Ricopia fedelmente tutte le righe seguenti, senza cambiare nulla.

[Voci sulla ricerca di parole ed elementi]

□ □ □ □

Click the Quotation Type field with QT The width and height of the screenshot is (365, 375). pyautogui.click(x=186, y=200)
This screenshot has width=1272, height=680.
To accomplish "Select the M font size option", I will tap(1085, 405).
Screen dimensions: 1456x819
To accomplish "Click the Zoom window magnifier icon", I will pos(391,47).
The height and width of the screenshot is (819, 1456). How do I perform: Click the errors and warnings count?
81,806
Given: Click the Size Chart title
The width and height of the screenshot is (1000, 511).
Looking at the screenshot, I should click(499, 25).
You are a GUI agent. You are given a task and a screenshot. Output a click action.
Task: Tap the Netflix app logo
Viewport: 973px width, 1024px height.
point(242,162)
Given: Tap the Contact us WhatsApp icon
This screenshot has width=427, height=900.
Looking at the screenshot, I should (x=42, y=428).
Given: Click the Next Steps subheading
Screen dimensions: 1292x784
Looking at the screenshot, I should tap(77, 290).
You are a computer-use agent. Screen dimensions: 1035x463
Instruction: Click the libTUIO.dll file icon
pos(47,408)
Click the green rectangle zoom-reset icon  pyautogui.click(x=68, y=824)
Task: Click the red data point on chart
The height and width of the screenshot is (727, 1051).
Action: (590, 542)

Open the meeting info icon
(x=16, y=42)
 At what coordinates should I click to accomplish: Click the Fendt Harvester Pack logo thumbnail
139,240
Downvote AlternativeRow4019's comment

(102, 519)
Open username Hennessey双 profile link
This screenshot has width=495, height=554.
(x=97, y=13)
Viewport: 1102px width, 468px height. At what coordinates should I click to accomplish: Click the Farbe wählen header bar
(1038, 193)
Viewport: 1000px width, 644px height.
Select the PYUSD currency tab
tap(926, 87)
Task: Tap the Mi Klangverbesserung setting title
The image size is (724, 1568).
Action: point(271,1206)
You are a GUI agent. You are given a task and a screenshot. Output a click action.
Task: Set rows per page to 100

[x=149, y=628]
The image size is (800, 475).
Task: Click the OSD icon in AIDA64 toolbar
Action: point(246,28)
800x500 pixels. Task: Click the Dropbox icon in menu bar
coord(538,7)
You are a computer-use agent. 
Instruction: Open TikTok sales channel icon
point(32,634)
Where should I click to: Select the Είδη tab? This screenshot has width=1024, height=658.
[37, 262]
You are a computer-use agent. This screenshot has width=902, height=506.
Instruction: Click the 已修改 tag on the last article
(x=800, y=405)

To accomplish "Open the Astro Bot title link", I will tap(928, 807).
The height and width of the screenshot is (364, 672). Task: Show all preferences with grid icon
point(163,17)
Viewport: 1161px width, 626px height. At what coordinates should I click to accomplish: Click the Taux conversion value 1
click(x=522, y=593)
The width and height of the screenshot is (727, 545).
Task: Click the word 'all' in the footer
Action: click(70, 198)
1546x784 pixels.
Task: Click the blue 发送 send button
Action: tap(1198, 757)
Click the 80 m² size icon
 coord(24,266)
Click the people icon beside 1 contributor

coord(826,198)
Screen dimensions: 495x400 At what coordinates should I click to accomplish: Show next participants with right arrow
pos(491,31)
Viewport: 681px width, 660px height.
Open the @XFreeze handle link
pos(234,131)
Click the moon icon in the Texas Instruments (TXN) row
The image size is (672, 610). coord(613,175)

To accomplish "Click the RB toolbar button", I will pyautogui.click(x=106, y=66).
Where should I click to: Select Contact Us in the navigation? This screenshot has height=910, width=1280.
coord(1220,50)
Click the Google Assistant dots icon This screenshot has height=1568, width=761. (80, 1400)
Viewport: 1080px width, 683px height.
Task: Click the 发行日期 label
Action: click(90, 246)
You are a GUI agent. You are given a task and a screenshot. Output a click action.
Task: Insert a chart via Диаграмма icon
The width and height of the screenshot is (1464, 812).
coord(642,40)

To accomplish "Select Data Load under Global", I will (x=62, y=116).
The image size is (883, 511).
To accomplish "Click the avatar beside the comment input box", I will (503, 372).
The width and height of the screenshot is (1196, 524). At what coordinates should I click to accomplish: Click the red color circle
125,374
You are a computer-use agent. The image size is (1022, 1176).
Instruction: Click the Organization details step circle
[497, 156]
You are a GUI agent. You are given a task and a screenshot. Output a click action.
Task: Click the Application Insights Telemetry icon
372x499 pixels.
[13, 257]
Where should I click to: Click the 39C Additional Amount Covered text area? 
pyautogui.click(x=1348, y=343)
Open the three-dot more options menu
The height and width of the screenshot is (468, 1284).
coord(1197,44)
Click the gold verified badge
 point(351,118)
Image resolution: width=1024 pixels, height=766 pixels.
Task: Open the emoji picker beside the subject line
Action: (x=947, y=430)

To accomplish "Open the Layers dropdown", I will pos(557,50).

□ □ □ □

• [RISPOSTA SCRITTA]:
Click the Quotation Type field with QT The width and height of the screenshot is (365, 375). pyautogui.click(x=186, y=200)
This screenshot has width=1272, height=680.
To accomplish "Select the M font size option", I will tap(1085, 405).
Screen dimensions: 1456x819
To accomplish "Click the Zoom window magnifier icon", I will pos(391,47).
The height and width of the screenshot is (819, 1456). How do I perform: Click the errors and warnings count?
81,806
Given: Click the Size Chart title
The width and height of the screenshot is (1000, 511).
Looking at the screenshot, I should click(499, 25).
You are a GUI agent. You are given a task and a screenshot. Output a click action.
Task: Tap the Netflix app logo
Viewport: 973px width, 1024px height.
point(242,162)
Given: Tap the Contact us WhatsApp icon
This screenshot has width=427, height=900.
Looking at the screenshot, I should (x=42, y=428).
Given: Click the Next Steps subheading
Screen dimensions: 1292x784
Looking at the screenshot, I should tap(77, 290).
You are a computer-use agent. Screen dimensions: 1035x463
Instruction: Click the libTUIO.dll file icon
pos(47,408)
Click the green rectangle zoom-reset icon  pyautogui.click(x=68, y=824)
Task: Click the red data point on chart
The height and width of the screenshot is (727, 1051).
Action: (590, 542)

Open the meeting info icon
(x=16, y=42)
 At what coordinates should I click to accomplish: Click the Fendt Harvester Pack logo thumbnail
139,240
Downvote AlternativeRow4019's comment

(102, 519)
Open username Hennessey双 profile link
This screenshot has width=495, height=554.
(x=97, y=13)
Viewport: 1102px width, 468px height. At what coordinates should I click to accomplish: Click the Farbe wählen header bar
(1038, 193)
Viewport: 1000px width, 644px height.
Select the PYUSD currency tab
tap(926, 87)
Task: Tap the Mi Klangverbesserung setting title
The image size is (724, 1568).
Action: point(271,1206)
You are a GUI agent. You are given a task and a screenshot. Output a click action.
Task: Set rows per page to 100

[x=149, y=628]
The image size is (800, 475).
Task: Click the OSD icon in AIDA64 toolbar
Action: point(246,28)
800x500 pixels. Task: Click the Dropbox icon in menu bar
coord(538,7)
You are a computer-use agent. 
Instruction: Open TikTok sales channel icon
point(32,634)
Where should I click to: Select the Είδη tab? This screenshot has width=1024, height=658.
[37, 262]
You are a computer-use agent. This screenshot has width=902, height=506.
Instruction: Click the 已修改 tag on the last article
(x=800, y=405)

To accomplish "Open the Astro Bot title link", I will tap(928, 807).
The height and width of the screenshot is (364, 672). Task: Show all preferences with grid icon
point(163,17)
Viewport: 1161px width, 626px height. At what coordinates should I click to accomplish: Click the Taux conversion value 1
click(x=522, y=593)
The width and height of the screenshot is (727, 545).
Task: Click the word 'all' in the footer
Action: click(70, 198)
1546x784 pixels.
Task: Click the blue 发送 send button
Action: tap(1198, 757)
Click the 80 m² size icon
 coord(24,266)
Click the people icon beside 1 contributor

coord(826,198)
Screen dimensions: 495x400 At what coordinates should I click to accomplish: Show next participants with right arrow
pos(491,31)
Viewport: 681px width, 660px height.
Open the @XFreeze handle link
pos(234,131)
Click the moon icon in the Texas Instruments (TXN) row
The image size is (672, 610). coord(613,175)

To accomplish "Click the RB toolbar button", I will pyautogui.click(x=106, y=66).
Where should I click to: Select Contact Us in the navigation? This screenshot has height=910, width=1280.
coord(1220,50)
Click the Google Assistant dots icon This screenshot has height=1568, width=761. (80, 1400)
Viewport: 1080px width, 683px height.
Task: Click the 发行日期 label
Action: click(90, 246)
You are a GUI agent. You are given a task and a screenshot. Output a click action.
Task: Insert a chart via Диаграмма icon
The width and height of the screenshot is (1464, 812).
coord(642,40)

To accomplish "Select Data Load under Global", I will (x=62, y=116).
The image size is (883, 511).
To accomplish "Click the avatar beside the comment input box", I will (503, 372).
The width and height of the screenshot is (1196, 524). At what coordinates should I click to accomplish: Click the red color circle
125,374
You are a computer-use agent. The image size is (1022, 1176).
Instruction: Click the Organization details step circle
[497, 156]
You are a GUI agent. You are given a task and a screenshot. Output a click action.
Task: Click the Application Insights Telemetry icon
372x499 pixels.
[13, 257]
Where should I click to: Click the 39C Additional Amount Covered text area? 
pyautogui.click(x=1348, y=343)
Open the three-dot more options menu
The height and width of the screenshot is (468, 1284).
coord(1197,44)
Click the gold verified badge
 point(351,118)
Image resolution: width=1024 pixels, height=766 pixels.
Task: Open the emoji picker beside the subject line
Action: (x=947, y=430)

To accomplish "Open the Layers dropdown", I will pos(557,50).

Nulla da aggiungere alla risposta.